Task goal: Copy out the lines below verbatim.

----- Exercise material

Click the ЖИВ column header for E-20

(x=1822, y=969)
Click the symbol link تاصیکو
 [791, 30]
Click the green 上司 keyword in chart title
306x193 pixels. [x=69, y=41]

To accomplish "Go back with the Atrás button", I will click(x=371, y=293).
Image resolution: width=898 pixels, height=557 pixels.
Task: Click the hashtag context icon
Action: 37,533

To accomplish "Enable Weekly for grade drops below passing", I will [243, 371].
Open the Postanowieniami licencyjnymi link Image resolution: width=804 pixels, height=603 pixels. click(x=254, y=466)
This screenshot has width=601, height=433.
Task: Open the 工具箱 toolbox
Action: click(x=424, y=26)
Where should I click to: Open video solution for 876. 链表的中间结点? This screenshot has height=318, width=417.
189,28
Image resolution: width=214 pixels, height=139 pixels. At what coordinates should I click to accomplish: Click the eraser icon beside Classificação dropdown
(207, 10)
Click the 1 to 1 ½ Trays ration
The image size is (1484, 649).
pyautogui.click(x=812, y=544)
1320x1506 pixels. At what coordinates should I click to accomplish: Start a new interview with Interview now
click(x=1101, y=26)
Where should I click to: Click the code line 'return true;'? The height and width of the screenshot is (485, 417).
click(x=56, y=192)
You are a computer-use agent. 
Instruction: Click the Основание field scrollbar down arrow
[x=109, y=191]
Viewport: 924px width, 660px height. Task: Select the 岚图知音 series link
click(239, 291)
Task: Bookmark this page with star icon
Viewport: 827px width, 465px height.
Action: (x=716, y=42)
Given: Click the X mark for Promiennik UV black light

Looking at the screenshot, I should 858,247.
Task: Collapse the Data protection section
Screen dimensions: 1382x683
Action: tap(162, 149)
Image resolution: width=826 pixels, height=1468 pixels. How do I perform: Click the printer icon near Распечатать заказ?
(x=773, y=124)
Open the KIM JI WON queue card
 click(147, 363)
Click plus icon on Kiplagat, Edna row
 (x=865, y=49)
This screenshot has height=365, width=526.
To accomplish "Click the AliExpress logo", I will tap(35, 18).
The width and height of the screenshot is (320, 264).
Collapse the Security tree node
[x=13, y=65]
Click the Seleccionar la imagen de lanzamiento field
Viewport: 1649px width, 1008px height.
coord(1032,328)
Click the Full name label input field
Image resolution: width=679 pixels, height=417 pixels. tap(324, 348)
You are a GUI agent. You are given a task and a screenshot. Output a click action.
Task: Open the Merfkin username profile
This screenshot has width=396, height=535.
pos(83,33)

----------

The response:
Click the ЖИВ column header for E-20

(x=1822, y=969)
Click the symbol link تاصیکو
 [791, 30]
Click the green 上司 keyword in chart title
306x193 pixels. [x=69, y=41]

To accomplish "Go back with the Atrás button", I will click(x=371, y=293).
Image resolution: width=898 pixels, height=557 pixels.
Task: Click the hashtag context icon
Action: 37,533

To accomplish "Enable Weekly for grade drops below passing", I will [243, 371].
Open the Postanowieniami licencyjnymi link Image resolution: width=804 pixels, height=603 pixels. click(x=254, y=466)
This screenshot has width=601, height=433.
Task: Open the 工具箱 toolbox
Action: click(x=424, y=26)
Where should I click to: Open video solution for 876. 链表的中间结点? This screenshot has height=318, width=417.
189,28
Image resolution: width=214 pixels, height=139 pixels. At what coordinates should I click to accomplish: Click the eraser icon beside Classificação dropdown
(207, 10)
Click the 1 to 1 ½ Trays ration
The image size is (1484, 649).
pyautogui.click(x=812, y=544)
1320x1506 pixels. At what coordinates should I click to accomplish: Start a new interview with Interview now
click(x=1101, y=26)
Where should I click to: Click the code line 'return true;'? The height and width of the screenshot is (485, 417).
click(x=56, y=192)
You are a computer-use agent. 
Instruction: Click the Основание field scrollbar down arrow
[x=109, y=191]
Viewport: 924px width, 660px height. Task: Select the 岚图知音 series link
click(239, 291)
Task: Bookmark this page with star icon
Viewport: 827px width, 465px height.
Action: (x=716, y=42)
Given: Click the X mark for Promiennik UV black light

Looking at the screenshot, I should 858,247.
Task: Collapse the Data protection section
Screen dimensions: 1382x683
Action: tap(162, 149)
Image resolution: width=826 pixels, height=1468 pixels. How do I perform: Click the printer icon near Распечатать заказ?
(x=773, y=124)
Open the KIM JI WON queue card
 click(147, 363)
Click plus icon on Kiplagat, Edna row
 (x=865, y=49)
This screenshot has height=365, width=526.
To accomplish "Click the AliExpress logo", I will tap(35, 18).
The width and height of the screenshot is (320, 264).
Collapse the Security tree node
[x=13, y=65]
Click the Seleccionar la imagen de lanzamiento field
Viewport: 1649px width, 1008px height.
coord(1032,328)
Click the Full name label input field
Image resolution: width=679 pixels, height=417 pixels. tap(324, 348)
You are a GUI agent. You are given a task and a screenshot. Output a click action.
Task: Open the Merfkin username profile
This screenshot has width=396, height=535.
pos(83,33)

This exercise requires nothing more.